So I woke up with a very high blood sugar this morning.
OK, background. I’ve been a Type 1 diabetic (insulin injection dependent) for more than 40 years. And I still do stupid things from time to time. Last night I made brownies, and my blood glucose before bed was 429 mg/dl. This morning, it’s down to 300 and a little extra insulin (something I hesitate to take before bed) will have it down to 100-150 (my target zone) in a jiffy.
Funny thing is, I feel a lot worse this morning than I did last night. Sometimes, things don’t hit you fully. When you’re exhausted, a blood sugar of 400+ doesn’t feel that weird. You’re just exhausted. But when you wake up, you should be bright and ready to go, so a high blood sugar is much more, um, noticeable!
The rest of life is like that, too. When you don’t a contrast, things appear normal, like the high blood sugar does when you’re tired. This is a picture that’s been going around (stolen from the Facebook page of The Other 98%, with whom I find that I often [though not always] agree):
So here I am, a nice progressive person, going along doing my nice progressive things, and someone goes and holds up a damned mirror to my face.
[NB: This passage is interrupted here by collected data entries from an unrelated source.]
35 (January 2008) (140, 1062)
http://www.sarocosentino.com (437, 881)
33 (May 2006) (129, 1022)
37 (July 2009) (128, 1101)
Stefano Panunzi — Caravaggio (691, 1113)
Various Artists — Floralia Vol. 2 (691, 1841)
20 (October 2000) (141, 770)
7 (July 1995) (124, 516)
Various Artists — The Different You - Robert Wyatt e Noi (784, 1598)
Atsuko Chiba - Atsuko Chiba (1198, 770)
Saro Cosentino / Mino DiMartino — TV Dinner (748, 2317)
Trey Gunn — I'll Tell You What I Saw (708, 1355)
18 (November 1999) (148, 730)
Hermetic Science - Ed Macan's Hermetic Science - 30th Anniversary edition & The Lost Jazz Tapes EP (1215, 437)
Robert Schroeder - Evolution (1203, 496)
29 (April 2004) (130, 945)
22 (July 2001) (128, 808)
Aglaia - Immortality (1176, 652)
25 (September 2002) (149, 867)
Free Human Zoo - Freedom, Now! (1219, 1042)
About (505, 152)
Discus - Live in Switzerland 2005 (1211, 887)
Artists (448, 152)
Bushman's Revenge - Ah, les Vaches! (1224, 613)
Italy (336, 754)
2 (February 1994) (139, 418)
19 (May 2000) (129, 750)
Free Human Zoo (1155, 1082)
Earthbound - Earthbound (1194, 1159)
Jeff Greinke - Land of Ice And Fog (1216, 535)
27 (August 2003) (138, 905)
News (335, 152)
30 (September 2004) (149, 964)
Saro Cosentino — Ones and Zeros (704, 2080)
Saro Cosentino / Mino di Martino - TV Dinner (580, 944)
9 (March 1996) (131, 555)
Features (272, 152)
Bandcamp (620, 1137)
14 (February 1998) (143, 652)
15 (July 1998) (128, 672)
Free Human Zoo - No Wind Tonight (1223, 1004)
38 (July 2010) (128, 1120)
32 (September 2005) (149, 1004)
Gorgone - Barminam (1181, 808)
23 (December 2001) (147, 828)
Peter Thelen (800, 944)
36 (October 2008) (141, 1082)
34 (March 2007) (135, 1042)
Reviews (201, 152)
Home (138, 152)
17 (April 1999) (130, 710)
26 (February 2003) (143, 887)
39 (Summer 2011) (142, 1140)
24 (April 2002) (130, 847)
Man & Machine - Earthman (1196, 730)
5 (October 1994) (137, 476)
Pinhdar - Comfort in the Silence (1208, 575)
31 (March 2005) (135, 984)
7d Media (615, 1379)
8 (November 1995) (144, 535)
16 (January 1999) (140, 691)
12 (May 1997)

I’m not saying I’m as bad as all that (Oh, No! Of course not!) but on honest reflection, I do find myself making assumptions about people in other groups. They may not be as blatant as the ones depicted here, but I’m sure they’re every bit as much a slap in the face to other people.
Of course I’m not racially biased. I had good liberal parents and a good liberal upbringing. I’ve thought about these things.
But am I colorblind? Absolutely not. But I should be!
This is by no means the only area in which a contrast can teach me (hopefully I’m not the only one, so “us”) something. So we should probably be looking around for the contrasts that confound our built-in biases, however “true” those biases seem to be.